では、世界最速のグラフィックカードの称号にふさわしいのはどれでしょうか?それは状況によります。私たちの合成ベンチマークテストでは、HD 6990が僅差で勝利しました。Unigine Heavenの2560 x 1600解像度(アンチエイリアシングあり)では、HD 6990は40.9fpsを記録し、GTX 590は40.3fpsでした。3DMark 11では、AMDのカードがNVIDIAのカードよりも3.4%高いスコアを記録し、トップを維持しました。
合成ベンチマークは、将来のゲームでカードが理論上どのようなパフォーマンスを発揮するかを予測する優れた方法ですが、現在プレイされているゲームではどうでしょうか?Dirt 3では、HD 6990は2560 x 1600解像度(アンチエイリアシングあり)で73.6 fpsを達成しましたが、GTX 590は72.1 fpsでした。Crysis 2に移ると、順位は逆転し、AMDのカードは39.6 fpsを記録したのに対し、Nvidiaのカードは43.1 fpsに達しました。
これら2つの巨人の間の消費電力の差は、当然と言えるでしょう。HD 6990は高負荷時に371ワットの電力を消費しましたが、GTX 590は470ワットでした。これは劇的な差であり、NVIDIAのカードを選ぶなら、電力会社との良好な関係を築くきっかけとなるでしょう。

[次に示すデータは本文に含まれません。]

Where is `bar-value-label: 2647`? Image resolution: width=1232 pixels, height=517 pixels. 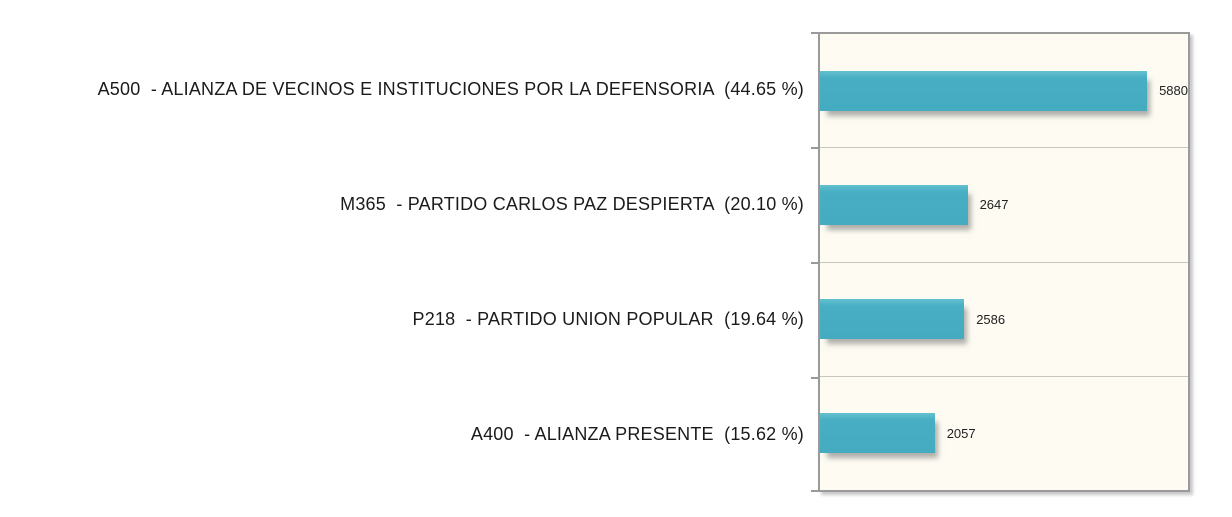
bar-value-label: 2647 is located at coordinates (994, 205).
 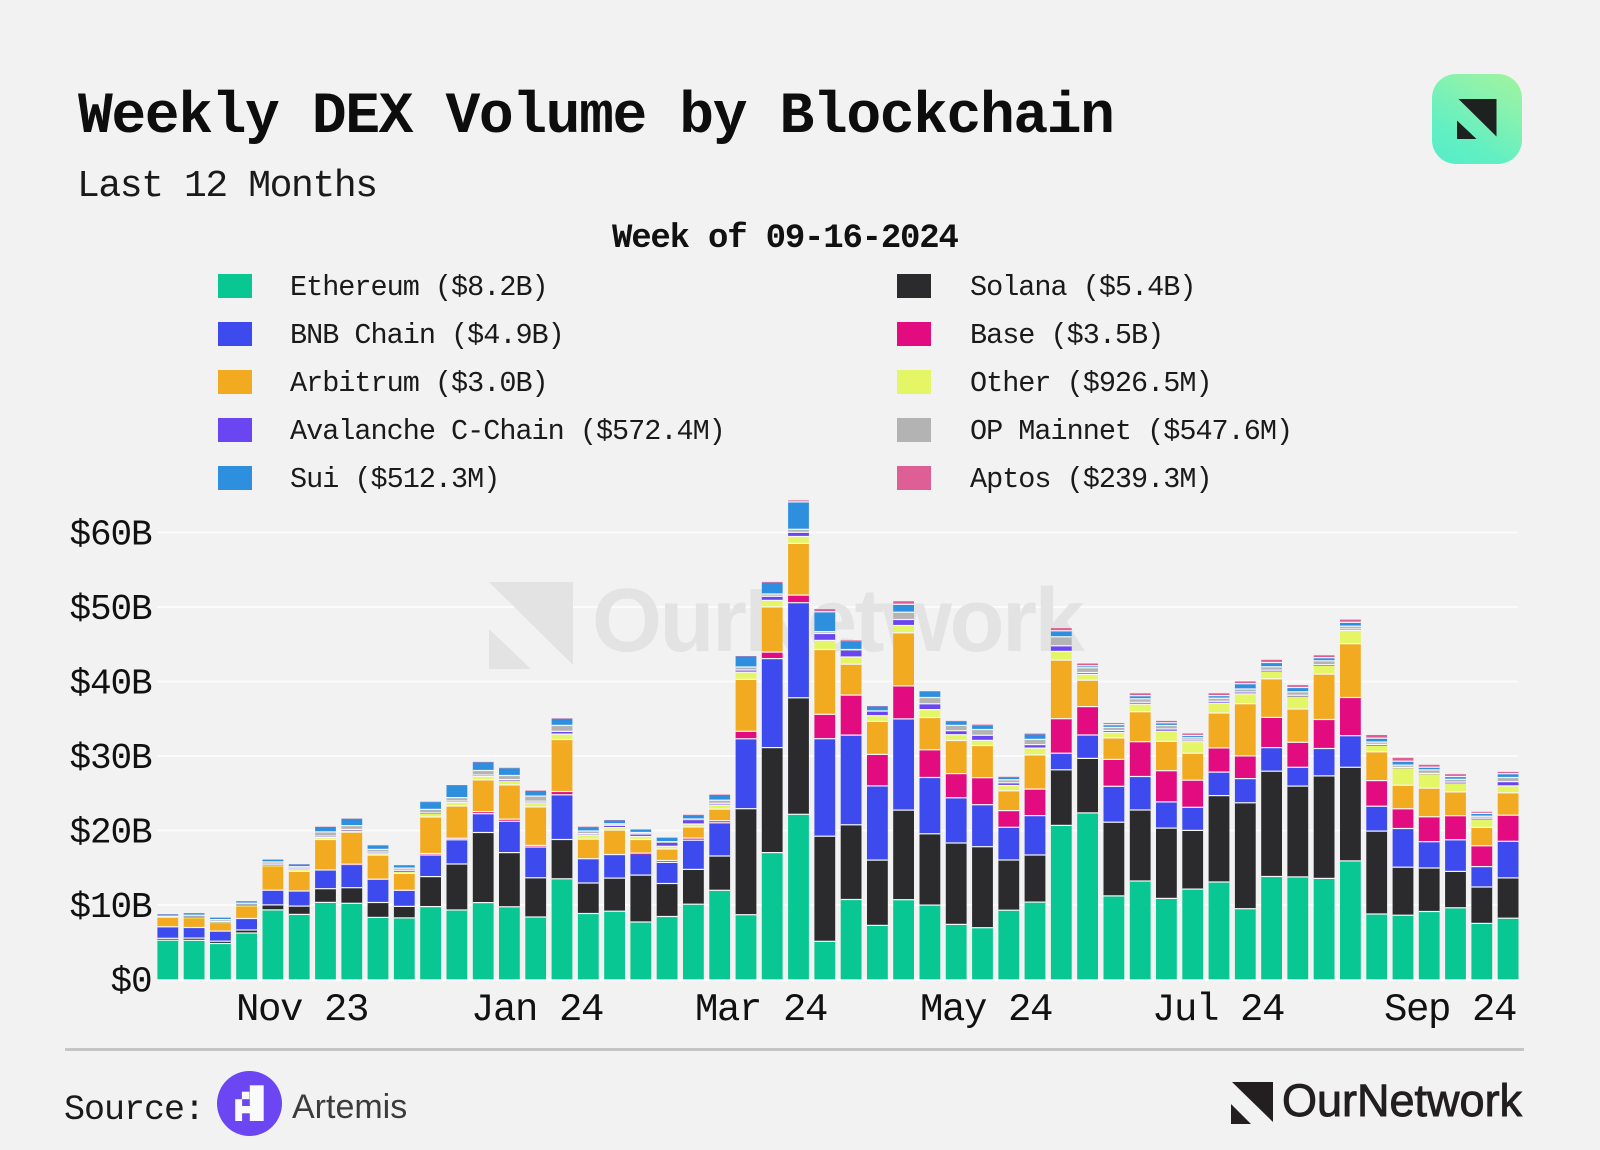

どちらのカードもデュアルGPUを搭載しており、1枚のカードでSLIやCrossFireに対応しています。AMDのEyefinityテクノロジーにより、HD 6990は4つのMini DisplayPortコネクタと1つのDVIポートを搭載し、24インチディスプレイを5台接続できます。GTX 590は3つのDVIポートと1つのMini DisplayPortコネクタを搭載しているため、24インチディスプレイを4台接続できます。Nvidiaの3D Vision Surroundを選択すれば、3Dディスプレイを3台接続できます。
勝者:引き分け テスト結果は互角で、ドライバの改良によって各カードのパフォーマンスが最適化されるにつれて、さらに混沌としたものになるでしょう。700ドルのグラフィックカードを探しているなら、30インチモニターを数台接続することも不可能ではないかもしれません。HD 6990なら3台同時に使用できます。しかし、3Dがお好きなら、Nvidiaの3D Vision Surroundに勝るものはありません。